• **Work to complete**:
Each entry below should be retyped exactly, with nothing omitted.

───

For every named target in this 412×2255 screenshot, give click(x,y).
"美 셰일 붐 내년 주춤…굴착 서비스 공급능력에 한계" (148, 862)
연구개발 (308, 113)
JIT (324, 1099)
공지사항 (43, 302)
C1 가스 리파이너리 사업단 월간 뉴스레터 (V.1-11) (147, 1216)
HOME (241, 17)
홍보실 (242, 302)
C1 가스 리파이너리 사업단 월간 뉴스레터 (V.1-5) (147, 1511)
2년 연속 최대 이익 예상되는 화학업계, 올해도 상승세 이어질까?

───

• **Result below**:
For every named target in this 412×2255 screenshot, give click(x,y).
"美 셰일 붐 내년 주춤…굴착 서비스 공급능력에 한계" (148, 862)
연구개발 (308, 113)
JIT (324, 1099)
공지사항 (43, 302)
C1 가스 리파이너리 사업단 월간 뉴스레터 (V.1-11) (147, 1216)
HOME (241, 17)
홍보실 (242, 302)
C1 가스 리파이너리 사업단 월간 뉴스레터 (V.1-5) (147, 1511)
2년 연속 최대 이익 예상되는 화학업계, 올해도 상승세 이어질까?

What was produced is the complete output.